» **Problem requirements**: Using the data that follows, output only the lines from the line with "You are a GUI" up to and including the line with "Task: Click the cell with 99G 526", exactly, leaving pictures aside.

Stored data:
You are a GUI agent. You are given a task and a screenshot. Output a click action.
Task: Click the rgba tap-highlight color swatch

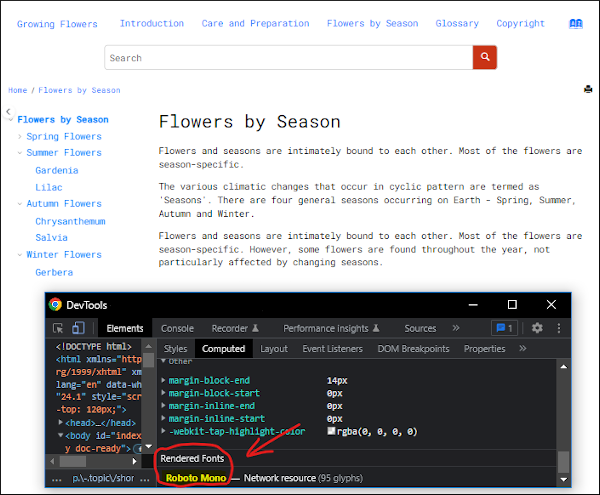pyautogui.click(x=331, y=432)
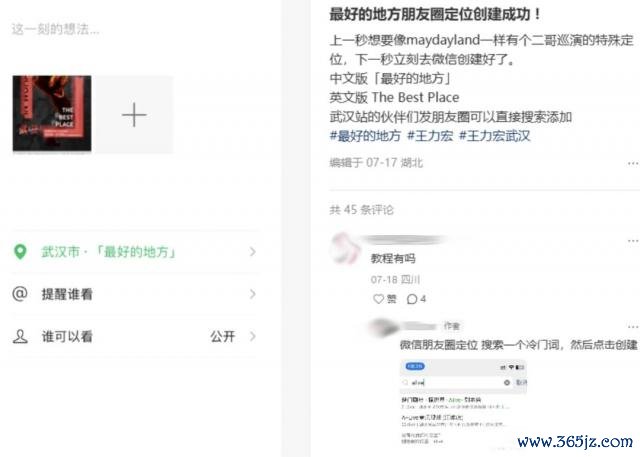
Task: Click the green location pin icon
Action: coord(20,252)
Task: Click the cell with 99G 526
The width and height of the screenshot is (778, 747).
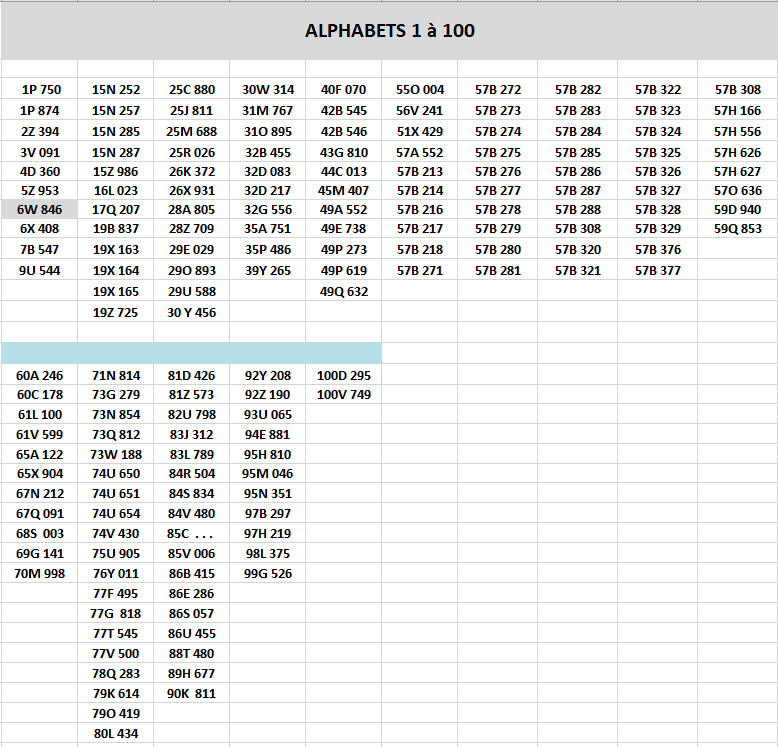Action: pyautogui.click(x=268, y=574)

--

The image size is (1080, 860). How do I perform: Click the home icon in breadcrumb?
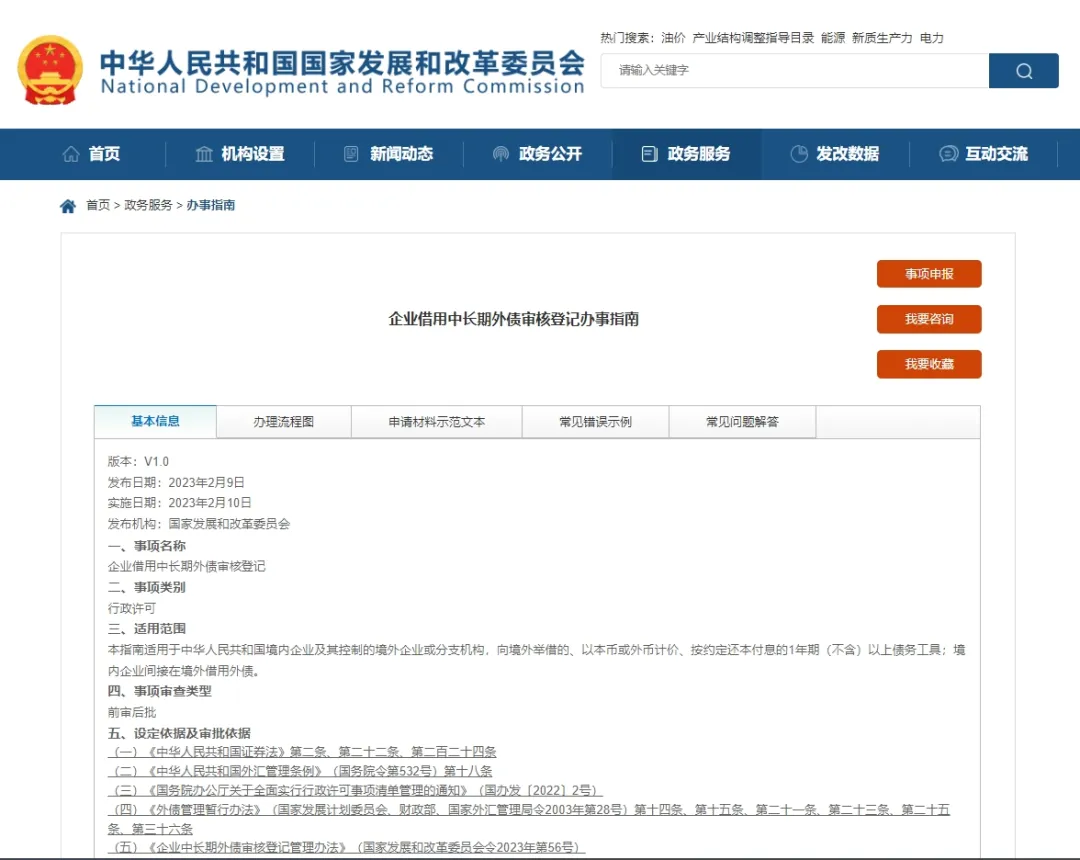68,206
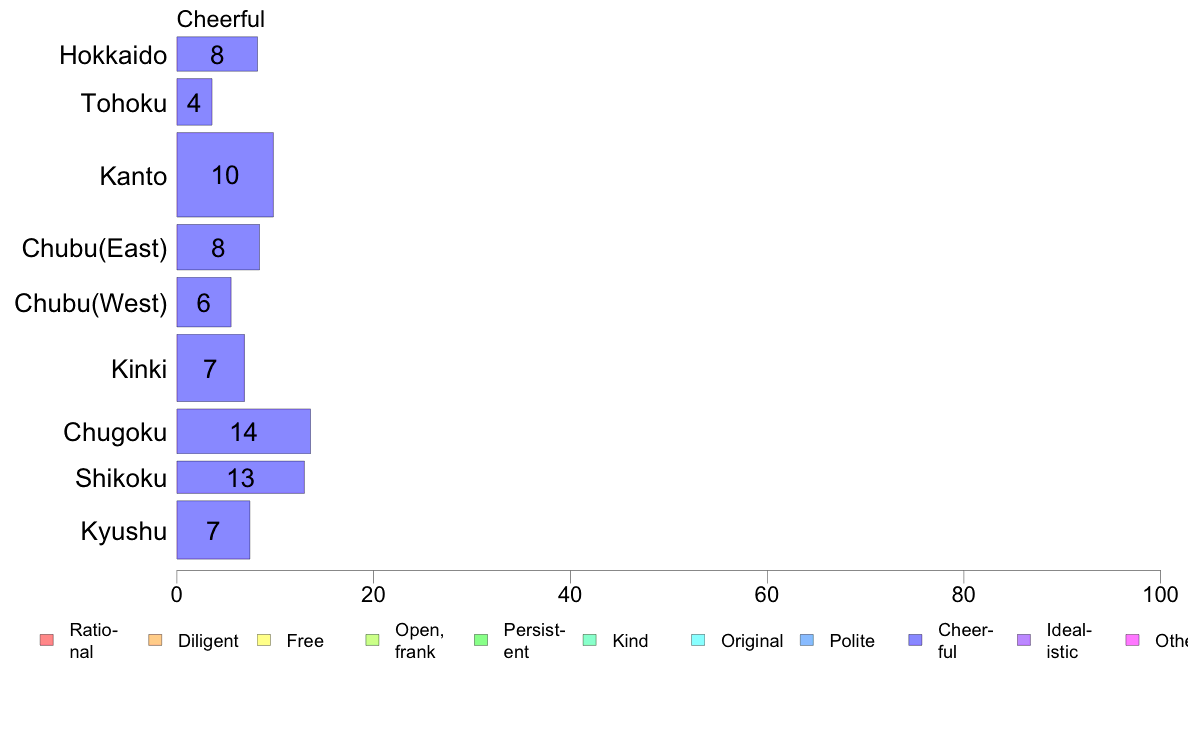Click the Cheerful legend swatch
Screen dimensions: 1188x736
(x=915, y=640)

» **Response to this exercise**:
You are a GUI agent. You are given a task and a screenshot. Output a click action.
Task: Click the rgba tap-highlight color swatch

pyautogui.click(x=331, y=432)
Task: Click the green location pin icon
Action: coord(20,252)
Task: Click the cell with 99G 526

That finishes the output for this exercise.